Good day fellow aficionados of the Brick!

I have a 1985 740 GLE, 5 speed, B230 normally aspirated.

It has an intermittent no start/ stall. Suspect fuel problem.

I am looking for the relay for the fuel pumps.

I know there's one in the center of the dashboard in the relay panel.
Large white one at the left of the relay panel, second row back.

Haynes (ew) manual says there is a second one under the hood but I
can't find it.

Can someone tell me if there is one and where it is?

TIA

jimB
 
jimb said:
Good day fellow aficionados of the Brick!

I have a 1985 740 GLE, 5 speed, B230 normally aspirated.

It has an intermittent no start/ stall. Suspect fuel problem.

I am looking for the relay for the fuel pumps.

I know there's one in the center of the dashboard in the relay panel.
Large white one at the left of the relay panel, second row back.

Haynes (ew) manual says there is a second one under the hood but I
can't find it.

Can someone tell me if there is one and where it is?

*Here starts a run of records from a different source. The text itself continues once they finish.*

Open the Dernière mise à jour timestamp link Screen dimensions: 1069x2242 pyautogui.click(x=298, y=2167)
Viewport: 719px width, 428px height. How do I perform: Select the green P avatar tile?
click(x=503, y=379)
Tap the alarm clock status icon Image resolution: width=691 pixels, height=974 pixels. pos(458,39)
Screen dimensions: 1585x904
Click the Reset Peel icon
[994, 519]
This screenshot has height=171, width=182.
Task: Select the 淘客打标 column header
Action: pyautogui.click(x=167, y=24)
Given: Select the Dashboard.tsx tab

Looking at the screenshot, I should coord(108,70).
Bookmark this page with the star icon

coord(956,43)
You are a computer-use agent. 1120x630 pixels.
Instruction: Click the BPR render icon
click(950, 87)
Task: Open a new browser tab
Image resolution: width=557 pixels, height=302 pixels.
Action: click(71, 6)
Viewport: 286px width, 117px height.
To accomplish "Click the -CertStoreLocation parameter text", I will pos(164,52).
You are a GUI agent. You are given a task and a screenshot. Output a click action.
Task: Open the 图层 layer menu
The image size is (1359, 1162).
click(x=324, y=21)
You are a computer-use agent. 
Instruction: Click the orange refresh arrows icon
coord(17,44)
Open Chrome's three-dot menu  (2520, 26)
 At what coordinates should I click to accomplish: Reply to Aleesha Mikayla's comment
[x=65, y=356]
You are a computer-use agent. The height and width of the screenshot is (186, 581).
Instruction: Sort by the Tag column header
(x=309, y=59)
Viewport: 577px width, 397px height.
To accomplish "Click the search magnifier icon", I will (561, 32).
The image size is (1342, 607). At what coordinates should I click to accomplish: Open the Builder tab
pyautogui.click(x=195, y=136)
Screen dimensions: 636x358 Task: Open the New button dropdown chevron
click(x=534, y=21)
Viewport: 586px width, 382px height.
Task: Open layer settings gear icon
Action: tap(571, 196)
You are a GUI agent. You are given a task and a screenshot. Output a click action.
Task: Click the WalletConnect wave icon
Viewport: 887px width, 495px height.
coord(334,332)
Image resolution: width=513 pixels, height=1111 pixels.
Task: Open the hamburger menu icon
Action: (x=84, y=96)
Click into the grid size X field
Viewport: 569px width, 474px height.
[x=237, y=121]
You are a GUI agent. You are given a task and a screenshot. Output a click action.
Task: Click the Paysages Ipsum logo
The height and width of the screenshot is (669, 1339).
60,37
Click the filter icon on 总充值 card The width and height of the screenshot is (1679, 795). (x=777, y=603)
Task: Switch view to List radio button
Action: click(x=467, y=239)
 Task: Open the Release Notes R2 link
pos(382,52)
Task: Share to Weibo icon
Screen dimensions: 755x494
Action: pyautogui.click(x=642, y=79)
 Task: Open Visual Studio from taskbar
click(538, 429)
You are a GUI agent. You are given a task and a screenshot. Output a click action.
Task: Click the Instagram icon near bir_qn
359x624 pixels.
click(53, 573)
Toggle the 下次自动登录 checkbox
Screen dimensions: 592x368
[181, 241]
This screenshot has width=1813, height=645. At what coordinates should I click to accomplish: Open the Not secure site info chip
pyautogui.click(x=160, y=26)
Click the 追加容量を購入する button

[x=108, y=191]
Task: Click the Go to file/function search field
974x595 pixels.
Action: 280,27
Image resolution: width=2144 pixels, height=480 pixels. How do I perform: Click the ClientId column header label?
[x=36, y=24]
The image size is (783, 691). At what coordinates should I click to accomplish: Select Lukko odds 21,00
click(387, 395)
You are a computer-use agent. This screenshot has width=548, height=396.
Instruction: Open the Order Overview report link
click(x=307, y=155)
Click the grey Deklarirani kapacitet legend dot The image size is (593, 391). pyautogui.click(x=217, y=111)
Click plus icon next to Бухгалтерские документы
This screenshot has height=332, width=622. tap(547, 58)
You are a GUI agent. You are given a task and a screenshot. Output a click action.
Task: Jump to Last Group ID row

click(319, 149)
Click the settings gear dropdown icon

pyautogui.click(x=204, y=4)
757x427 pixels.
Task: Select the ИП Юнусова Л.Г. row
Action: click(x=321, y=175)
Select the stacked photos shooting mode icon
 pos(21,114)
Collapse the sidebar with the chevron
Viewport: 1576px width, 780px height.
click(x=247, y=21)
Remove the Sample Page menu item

There's only one fuel pump relay, it's the one in the console.

I feel like a broken record sometimes, but if you haven't replaced the
engine wiring harness, do that first. 90% of the intermittant engine
problems I see in these cars are from rotting insulation in that harness, up
until '89 or so they simply *all* rot, and any still running on original
harnesses are running on borrowed time before they have weird unpredictable
problems or leave you stranded. When I cut mine open, it was a big bundle of
bare copper wires in a cracking outer sheath full of insulation dust. I
rebuilt it on the street by soldering new wires to the original connectors
using heatshrink tubing to replace the original sheath.

Does the tach twitch when you crank the engine? The ECU will not power up
the fuel pump unless it detects ignition pulses.
 
There's only one fuel pump relay, it's the one in the console. That's what I thought.

I feel like a broken record sometimes, but if you haven't replaced the
engine wiring harness, do that first. 90% of the intermittant engine
problems I see in these cars are from rotting insulation in that harness Point taken.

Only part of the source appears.